遠慮がちに開かれた扉から現れたのは、声の主である彼。いつも通りの綺麗な金髪は健在で、私の目は久しぶりのその色にとても惹かれた。

この色は彼にピッタリだ。まるで生まれた時から持ち合わせているみたいに、彼にしっくりきている。髪色が金という事が彼のアイデンティティの一つとされても、それに対して私は大きく頷けるだろうと思う。


すっかり久しぶりの彼に目が離せなくなっていると、俯き加減だった彼がふと顔を上げる。

そうする事で私達の目が合うって事を分かっていたみたいで、彼は、私の存在を確認するかのようにじっとこちらを見つめて来た。


私は戸惑う…というか、なんだろう。焦燥感?心拍数が上がって、ぎゅっと心臓が握られたような、困惑してるのに、嬉しくて、でも逃げ出したくて…それを、この場に引き止められるように、足は固まって動かない。目もそらせない。
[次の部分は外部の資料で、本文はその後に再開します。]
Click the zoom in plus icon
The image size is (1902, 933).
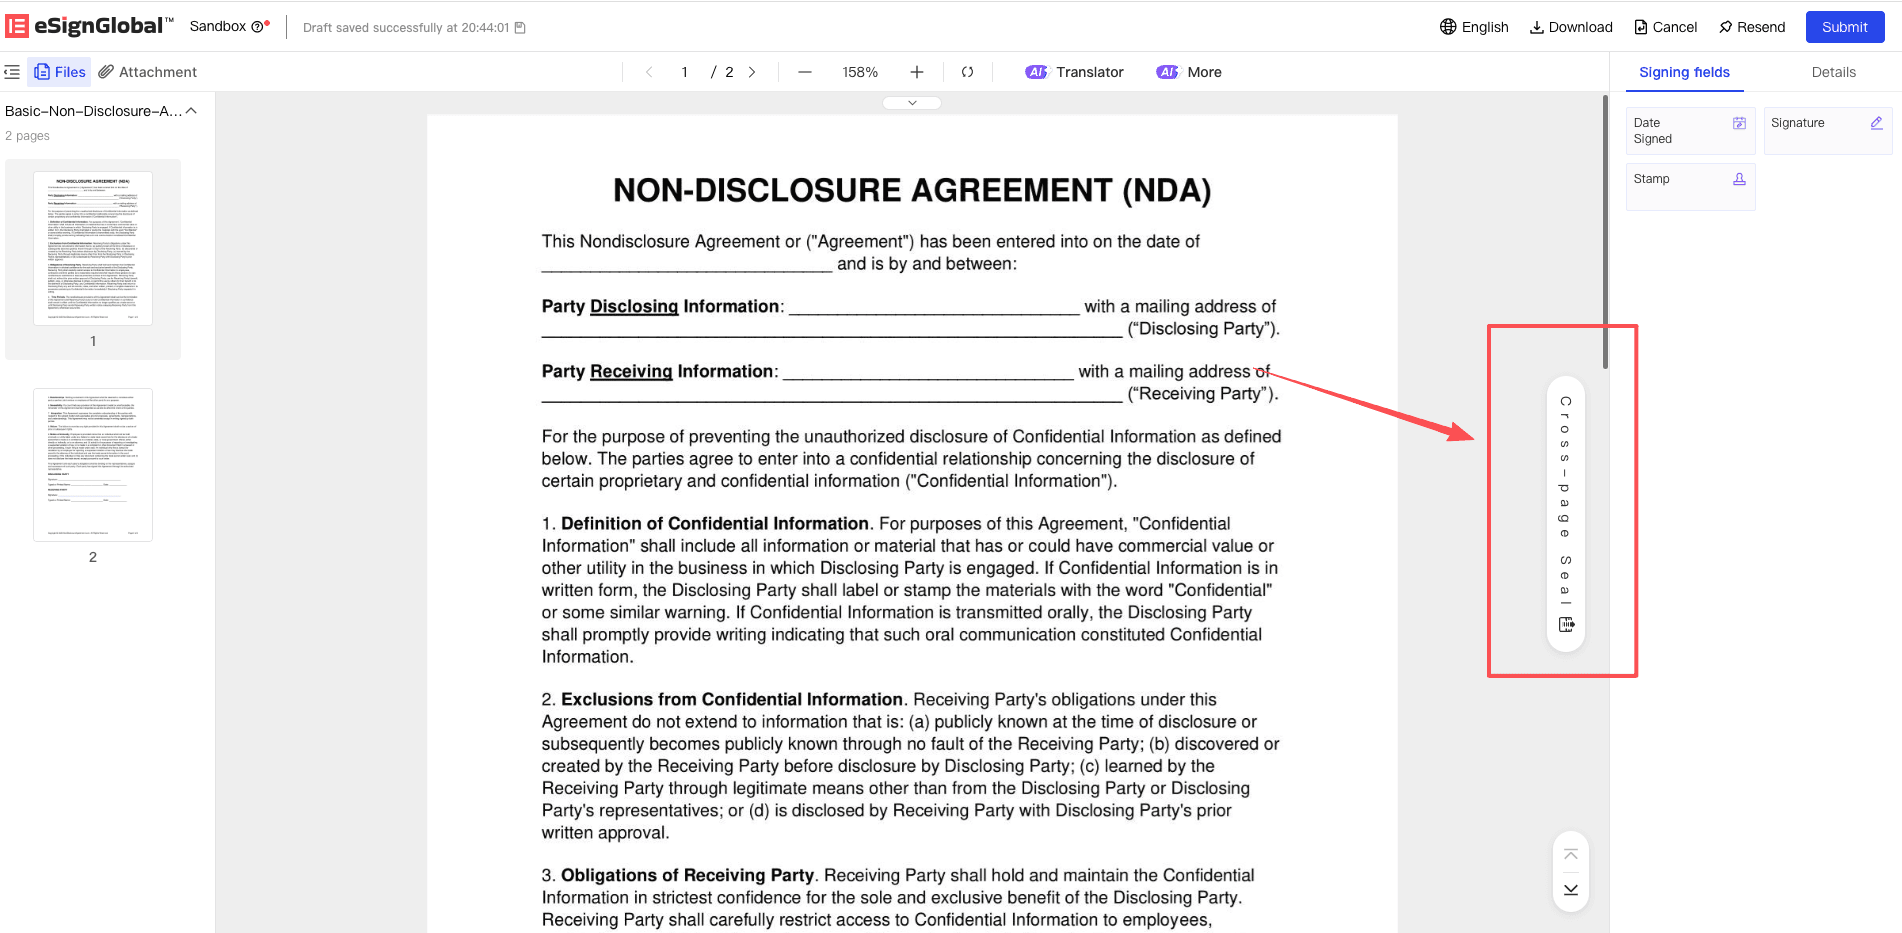pos(916,72)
彼の目には、何か力があるみたい。いつになったら彼の視線に慣れるんだろうと、目が合っている、目の前のあめさんに思う。


その時のあめさんは、どこか複雑な表情をしていた。そんな彼が、「どうぞ」と言ってくれるので、私は促されるままに部屋へと足を踏み入れた。


案内されたのは、中央にテーブルとソファが置かれたリビンク。ソファに座った私にアイスコーヒーを出してくれて、同様に、あめさんも向かい側のソファに腰を下ろした。

そして止まった、私達の動きと時間。


…そろそろだ、言うしかない。


「あの、あめさん」


思い切って話を切り出した私に、あめさんは「うん?」と、いつも通りの返事をする。